▶ **BRIEF**
Extract each line of the records below that contains the string "button", reproducing every such line in full.

— begin —

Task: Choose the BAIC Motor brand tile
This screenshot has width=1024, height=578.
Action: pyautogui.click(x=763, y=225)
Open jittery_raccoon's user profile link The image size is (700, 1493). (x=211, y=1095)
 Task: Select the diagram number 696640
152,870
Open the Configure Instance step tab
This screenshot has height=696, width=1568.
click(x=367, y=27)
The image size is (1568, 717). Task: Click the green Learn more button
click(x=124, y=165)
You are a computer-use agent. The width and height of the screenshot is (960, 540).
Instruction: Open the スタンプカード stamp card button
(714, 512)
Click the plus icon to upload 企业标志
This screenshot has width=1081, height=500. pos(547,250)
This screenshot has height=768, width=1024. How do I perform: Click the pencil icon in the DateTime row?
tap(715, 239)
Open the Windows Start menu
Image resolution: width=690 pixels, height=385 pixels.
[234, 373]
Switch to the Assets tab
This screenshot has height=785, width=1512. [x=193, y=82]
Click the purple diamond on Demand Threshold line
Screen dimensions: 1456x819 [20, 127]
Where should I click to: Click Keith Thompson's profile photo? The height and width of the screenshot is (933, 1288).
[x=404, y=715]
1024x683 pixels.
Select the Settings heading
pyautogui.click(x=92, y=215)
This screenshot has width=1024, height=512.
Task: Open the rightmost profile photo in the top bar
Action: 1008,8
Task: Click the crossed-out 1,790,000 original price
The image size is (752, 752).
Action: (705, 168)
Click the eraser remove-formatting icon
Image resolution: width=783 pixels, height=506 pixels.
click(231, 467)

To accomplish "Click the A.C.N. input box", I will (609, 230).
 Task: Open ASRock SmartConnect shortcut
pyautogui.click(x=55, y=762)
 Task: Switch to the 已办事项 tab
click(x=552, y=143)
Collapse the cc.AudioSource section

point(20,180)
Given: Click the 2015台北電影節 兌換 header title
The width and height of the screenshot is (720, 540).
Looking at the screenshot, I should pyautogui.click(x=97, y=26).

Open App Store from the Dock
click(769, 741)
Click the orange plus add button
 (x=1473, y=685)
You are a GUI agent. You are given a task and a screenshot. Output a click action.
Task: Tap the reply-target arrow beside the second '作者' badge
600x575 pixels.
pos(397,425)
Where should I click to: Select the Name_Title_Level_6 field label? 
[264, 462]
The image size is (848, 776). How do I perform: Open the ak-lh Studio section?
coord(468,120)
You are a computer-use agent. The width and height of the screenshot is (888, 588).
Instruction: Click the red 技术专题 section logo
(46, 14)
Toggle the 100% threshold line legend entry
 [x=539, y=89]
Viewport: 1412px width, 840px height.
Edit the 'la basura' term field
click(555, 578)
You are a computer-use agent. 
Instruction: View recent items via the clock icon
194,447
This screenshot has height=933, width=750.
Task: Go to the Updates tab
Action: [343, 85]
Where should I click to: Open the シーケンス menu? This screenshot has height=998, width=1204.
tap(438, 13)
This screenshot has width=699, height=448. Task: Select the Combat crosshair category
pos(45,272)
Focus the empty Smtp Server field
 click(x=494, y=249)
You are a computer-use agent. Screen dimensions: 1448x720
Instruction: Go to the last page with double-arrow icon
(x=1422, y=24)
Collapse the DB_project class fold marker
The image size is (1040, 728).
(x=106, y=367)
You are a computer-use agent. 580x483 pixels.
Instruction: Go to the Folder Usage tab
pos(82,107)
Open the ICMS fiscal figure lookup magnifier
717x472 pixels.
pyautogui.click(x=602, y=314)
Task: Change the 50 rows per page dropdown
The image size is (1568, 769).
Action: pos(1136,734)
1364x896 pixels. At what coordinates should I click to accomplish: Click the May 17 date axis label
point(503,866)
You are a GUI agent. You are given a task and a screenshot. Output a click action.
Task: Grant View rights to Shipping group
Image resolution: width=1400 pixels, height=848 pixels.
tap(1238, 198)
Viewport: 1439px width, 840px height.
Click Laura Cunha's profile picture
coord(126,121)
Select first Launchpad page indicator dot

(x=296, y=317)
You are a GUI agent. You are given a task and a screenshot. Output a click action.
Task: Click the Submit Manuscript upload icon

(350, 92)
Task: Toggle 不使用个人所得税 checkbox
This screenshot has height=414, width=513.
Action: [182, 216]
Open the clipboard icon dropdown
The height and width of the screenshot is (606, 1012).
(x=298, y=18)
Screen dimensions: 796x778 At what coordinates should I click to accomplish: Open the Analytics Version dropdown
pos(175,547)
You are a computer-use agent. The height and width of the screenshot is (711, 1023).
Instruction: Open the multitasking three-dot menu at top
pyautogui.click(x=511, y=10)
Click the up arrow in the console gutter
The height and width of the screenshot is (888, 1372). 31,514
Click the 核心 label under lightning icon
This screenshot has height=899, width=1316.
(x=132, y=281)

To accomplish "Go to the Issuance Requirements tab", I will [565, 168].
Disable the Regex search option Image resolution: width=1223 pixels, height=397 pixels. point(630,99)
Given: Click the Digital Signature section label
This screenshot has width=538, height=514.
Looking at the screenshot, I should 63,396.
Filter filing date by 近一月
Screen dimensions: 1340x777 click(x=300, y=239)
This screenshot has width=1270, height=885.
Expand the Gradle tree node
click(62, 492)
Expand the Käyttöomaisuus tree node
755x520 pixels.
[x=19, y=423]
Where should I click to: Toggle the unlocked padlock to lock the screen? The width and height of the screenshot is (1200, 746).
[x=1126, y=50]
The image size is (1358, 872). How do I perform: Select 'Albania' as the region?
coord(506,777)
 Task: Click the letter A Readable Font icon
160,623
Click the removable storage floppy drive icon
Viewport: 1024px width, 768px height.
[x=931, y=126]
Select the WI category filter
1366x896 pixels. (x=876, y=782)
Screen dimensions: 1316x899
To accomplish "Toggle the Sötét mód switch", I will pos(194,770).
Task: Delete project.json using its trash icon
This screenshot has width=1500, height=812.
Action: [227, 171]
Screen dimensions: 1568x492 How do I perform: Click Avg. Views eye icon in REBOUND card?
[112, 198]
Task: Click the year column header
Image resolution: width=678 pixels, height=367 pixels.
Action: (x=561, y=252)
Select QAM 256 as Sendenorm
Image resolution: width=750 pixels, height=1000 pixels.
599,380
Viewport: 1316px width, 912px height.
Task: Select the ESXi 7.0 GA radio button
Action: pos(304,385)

— end —

▶ **CORRECT ANSWER**
The image size is (1568, 717). Task: Click the green Learn more button
Instruction: Open the スタンプカード stamp card button
Click the orange plus add button
Task: Select the ESXi 7.0 GA radio button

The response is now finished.